Ion Recycling To Illuminate Heaviest Elements

Illustration of the ion trap used by the ISOLDE team to measure the electron affinity of chlorine. In the trap, chlorine anions are reflected back and forth between two electrostatic ion mirrors, allowing the laser beam (pink) to probe the anions for much longer than in conventional measurements. The laser frequency is tuned to find the exact photon energy above which the extra electron (small white circle) is removed from the anion. (Image: MIRACLS collaboration)

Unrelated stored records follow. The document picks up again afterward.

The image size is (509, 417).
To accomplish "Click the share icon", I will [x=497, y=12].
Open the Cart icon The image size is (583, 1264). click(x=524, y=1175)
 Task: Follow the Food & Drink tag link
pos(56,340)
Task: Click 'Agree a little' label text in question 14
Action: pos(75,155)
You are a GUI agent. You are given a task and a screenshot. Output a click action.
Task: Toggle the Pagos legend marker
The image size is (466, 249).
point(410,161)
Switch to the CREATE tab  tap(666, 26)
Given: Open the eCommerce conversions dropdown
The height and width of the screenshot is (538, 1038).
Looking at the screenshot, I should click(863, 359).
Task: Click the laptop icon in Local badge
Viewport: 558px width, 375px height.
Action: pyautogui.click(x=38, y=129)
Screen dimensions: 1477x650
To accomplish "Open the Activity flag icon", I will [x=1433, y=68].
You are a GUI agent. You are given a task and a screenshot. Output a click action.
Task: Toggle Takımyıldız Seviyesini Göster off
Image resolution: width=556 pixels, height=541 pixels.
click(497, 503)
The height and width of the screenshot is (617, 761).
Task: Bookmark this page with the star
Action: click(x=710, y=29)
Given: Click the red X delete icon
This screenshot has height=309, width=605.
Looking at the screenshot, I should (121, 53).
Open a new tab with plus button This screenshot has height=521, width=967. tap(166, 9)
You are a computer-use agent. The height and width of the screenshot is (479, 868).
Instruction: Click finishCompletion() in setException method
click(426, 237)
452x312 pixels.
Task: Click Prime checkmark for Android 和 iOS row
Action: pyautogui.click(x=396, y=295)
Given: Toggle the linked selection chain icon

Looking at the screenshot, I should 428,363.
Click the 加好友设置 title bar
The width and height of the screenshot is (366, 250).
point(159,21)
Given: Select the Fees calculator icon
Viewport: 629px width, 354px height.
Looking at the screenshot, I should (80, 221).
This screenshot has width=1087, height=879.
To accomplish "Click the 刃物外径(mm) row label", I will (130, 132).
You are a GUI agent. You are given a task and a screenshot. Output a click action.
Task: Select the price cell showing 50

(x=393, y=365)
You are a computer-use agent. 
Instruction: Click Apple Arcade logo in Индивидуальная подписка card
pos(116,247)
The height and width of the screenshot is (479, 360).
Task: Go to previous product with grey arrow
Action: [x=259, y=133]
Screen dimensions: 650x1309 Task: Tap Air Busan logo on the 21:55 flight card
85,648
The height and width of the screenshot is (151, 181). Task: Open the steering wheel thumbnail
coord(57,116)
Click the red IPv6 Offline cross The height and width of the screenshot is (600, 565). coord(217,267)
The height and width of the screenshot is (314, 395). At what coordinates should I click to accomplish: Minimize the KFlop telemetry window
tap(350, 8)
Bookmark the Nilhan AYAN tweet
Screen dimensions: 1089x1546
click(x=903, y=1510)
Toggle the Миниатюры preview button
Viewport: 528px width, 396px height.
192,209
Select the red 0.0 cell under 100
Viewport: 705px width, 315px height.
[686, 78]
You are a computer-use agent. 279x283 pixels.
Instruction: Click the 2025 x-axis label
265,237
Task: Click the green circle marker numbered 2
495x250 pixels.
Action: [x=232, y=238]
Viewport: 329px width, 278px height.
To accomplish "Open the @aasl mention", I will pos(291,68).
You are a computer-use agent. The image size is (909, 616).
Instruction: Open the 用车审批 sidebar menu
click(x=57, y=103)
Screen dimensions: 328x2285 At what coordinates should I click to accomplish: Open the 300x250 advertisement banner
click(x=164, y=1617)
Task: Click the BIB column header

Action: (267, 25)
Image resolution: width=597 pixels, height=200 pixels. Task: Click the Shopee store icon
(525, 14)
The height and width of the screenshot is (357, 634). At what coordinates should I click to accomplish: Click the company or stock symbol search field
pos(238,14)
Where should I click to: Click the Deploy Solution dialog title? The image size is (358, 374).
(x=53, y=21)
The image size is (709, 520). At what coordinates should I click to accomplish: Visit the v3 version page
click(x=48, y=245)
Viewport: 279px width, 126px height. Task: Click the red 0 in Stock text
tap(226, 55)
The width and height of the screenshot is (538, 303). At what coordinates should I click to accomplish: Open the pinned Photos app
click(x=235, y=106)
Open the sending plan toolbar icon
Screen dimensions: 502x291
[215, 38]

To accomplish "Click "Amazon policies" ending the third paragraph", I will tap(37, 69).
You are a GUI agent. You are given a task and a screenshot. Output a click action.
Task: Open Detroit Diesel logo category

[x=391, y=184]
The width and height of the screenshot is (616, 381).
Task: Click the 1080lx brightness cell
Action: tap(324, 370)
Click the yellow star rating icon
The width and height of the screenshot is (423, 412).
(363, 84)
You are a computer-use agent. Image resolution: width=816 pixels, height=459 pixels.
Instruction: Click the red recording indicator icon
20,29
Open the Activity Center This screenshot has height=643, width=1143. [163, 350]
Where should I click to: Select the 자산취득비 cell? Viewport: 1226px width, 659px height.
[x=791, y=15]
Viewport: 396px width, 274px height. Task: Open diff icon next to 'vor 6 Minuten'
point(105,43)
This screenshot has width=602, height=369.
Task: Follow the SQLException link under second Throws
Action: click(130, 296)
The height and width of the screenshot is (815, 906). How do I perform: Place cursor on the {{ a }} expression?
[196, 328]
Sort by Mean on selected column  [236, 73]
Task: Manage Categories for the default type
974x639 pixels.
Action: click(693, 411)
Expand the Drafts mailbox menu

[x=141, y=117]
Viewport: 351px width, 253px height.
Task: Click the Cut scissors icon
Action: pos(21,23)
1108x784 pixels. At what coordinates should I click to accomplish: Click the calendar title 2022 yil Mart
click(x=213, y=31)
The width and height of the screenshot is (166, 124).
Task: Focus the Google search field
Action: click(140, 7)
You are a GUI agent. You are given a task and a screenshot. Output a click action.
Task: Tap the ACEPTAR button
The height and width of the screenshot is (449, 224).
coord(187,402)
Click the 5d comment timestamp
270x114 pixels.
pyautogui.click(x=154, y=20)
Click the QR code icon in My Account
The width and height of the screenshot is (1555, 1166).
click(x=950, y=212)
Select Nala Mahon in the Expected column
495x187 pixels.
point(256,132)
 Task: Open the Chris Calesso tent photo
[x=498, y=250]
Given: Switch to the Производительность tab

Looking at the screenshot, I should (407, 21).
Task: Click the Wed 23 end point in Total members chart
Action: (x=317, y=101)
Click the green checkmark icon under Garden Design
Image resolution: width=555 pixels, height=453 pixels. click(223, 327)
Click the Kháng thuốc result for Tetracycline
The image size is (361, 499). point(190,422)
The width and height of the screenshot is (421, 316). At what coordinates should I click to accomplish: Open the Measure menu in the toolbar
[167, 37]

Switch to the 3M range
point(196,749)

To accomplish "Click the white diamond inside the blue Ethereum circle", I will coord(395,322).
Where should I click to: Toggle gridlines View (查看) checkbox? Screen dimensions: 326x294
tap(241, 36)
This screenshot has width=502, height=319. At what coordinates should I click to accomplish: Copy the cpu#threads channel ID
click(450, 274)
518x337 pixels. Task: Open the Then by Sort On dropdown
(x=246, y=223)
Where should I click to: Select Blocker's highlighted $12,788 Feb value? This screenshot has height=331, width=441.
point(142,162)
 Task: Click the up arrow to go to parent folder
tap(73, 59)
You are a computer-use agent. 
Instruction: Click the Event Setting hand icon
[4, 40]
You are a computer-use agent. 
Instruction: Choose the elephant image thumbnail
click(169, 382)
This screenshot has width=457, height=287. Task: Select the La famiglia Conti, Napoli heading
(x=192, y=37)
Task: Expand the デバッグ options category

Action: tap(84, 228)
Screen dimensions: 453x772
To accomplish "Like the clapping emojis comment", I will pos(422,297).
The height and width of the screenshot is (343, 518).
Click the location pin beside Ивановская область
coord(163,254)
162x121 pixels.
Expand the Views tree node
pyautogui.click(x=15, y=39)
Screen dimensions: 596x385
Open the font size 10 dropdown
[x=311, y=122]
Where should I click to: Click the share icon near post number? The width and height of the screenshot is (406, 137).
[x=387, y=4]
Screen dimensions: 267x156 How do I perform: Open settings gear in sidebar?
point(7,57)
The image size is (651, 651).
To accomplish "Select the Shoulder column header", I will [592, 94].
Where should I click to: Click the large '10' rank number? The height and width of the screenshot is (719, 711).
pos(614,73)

Illustration of the ion trap used by the ISOLDE team to measure the electron affinity of chlorine. In the trap, chlorine anions are reflected back and forth between two electrostatic ion mirrors, allowing the laser beam (pink) to probe the anions for much longer than in conventional measurements. The laser frequency is tuned to find the exact photon energy above which the extra electron (small white circle) is removed from the anion.

From the burning of wood to the action of medicines, the properties and behaviour of matter are governed by the way chemical elements bond with one another. For many of the 118 known elements, the intricate electronic structures of the atoms that are responsible for chemical bonding are well understood. But for the superheavy elements lying at the far edge of the periodic table, measuring even a single property of these exotic species is a major challenge.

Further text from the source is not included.